Contact-tracing in cultural evolution: a Bayesian mixture model to detect geographic areas of language contact

Rik van Gijn, Barbara Sonnenhauser, Anastasia Escher, Robert Weibel, Pieter Muysken and Balthasar Bickel introduces a novel algorithm for Bayesian clustering in the presence of confounding effects, and shows how it can be used to trace areas of possible spatial contact between different languages. https://doi.org/10.1098/rsif.2020.1031
 

Abstract

When speakers of different languages interact, they are likely to influence each other: contact leaves traces in the linguistic record, which in turn can reveal geographical areas of past human interaction and migration. However, other factors may contribute to similarities between languages. Inheritance from a shared ancestral language and universal preference for a linguistic property may both overshadow contact signals. How can we find geographical contact areas in language data, while accounting for the confounding effects of inheritance and universal preference? We present sBayes, an algorithm for Bayesian clustering in the presence of confounding effects. The algorithm learns which similarities are better explained by confounders, and which are due to contact effects.
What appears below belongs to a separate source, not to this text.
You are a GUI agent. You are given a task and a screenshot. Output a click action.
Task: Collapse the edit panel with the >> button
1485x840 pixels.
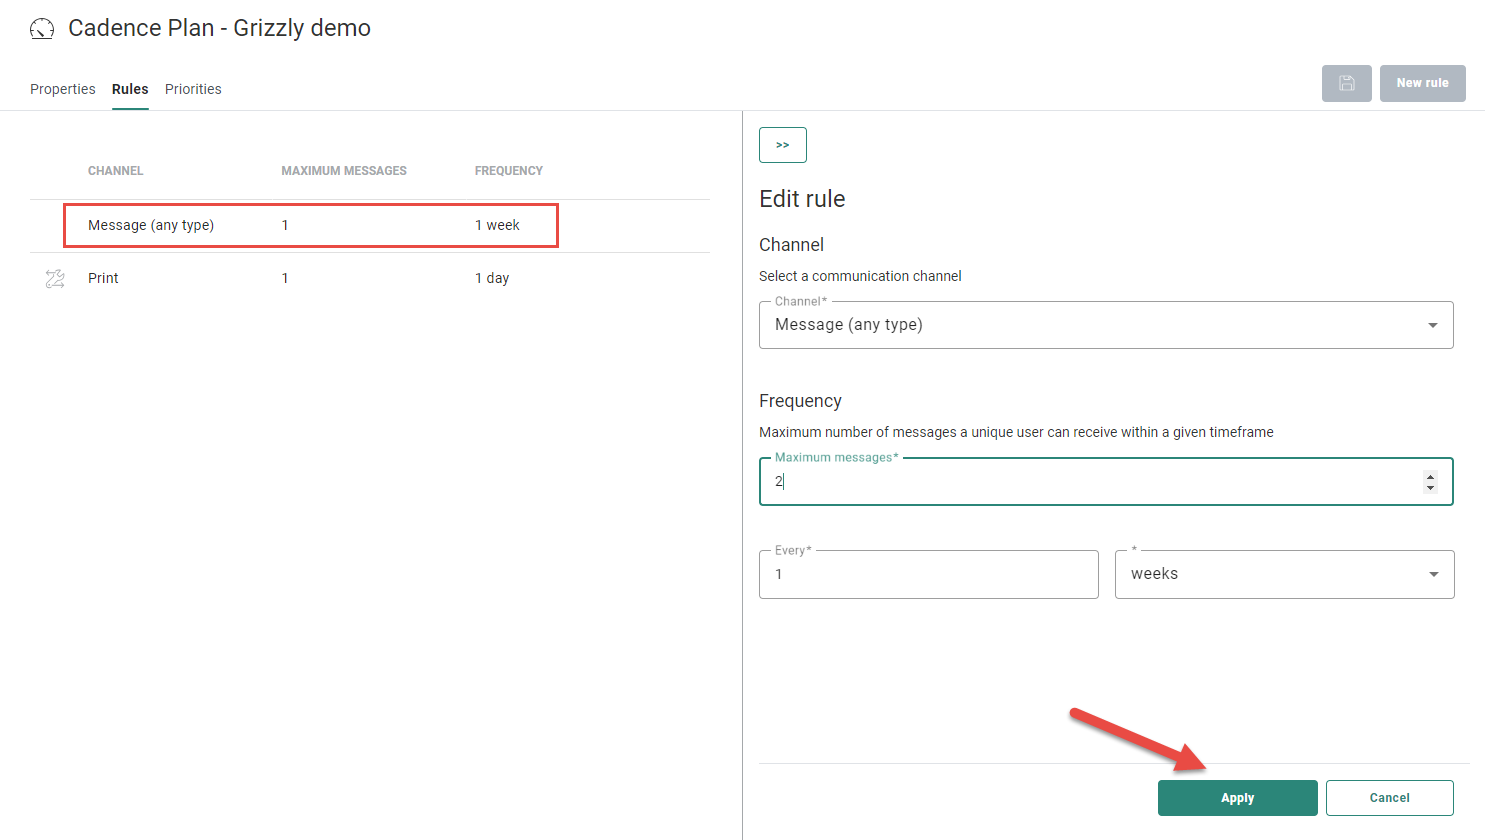pos(782,145)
Contact areas are free to take any shape or size, but an explicit geographical prior ensures their spatial coherence. We test sBayes on simulated data and apply it in two case studies to reveal language contact in South America and the Balkans. Our results are supported by findings from previous studies. While we focus on detecting language contact, the method can also be used to uncover other traces of shared history in cultural evolution, and more generally, to reveal latent spatial clusters in the presence of confounders.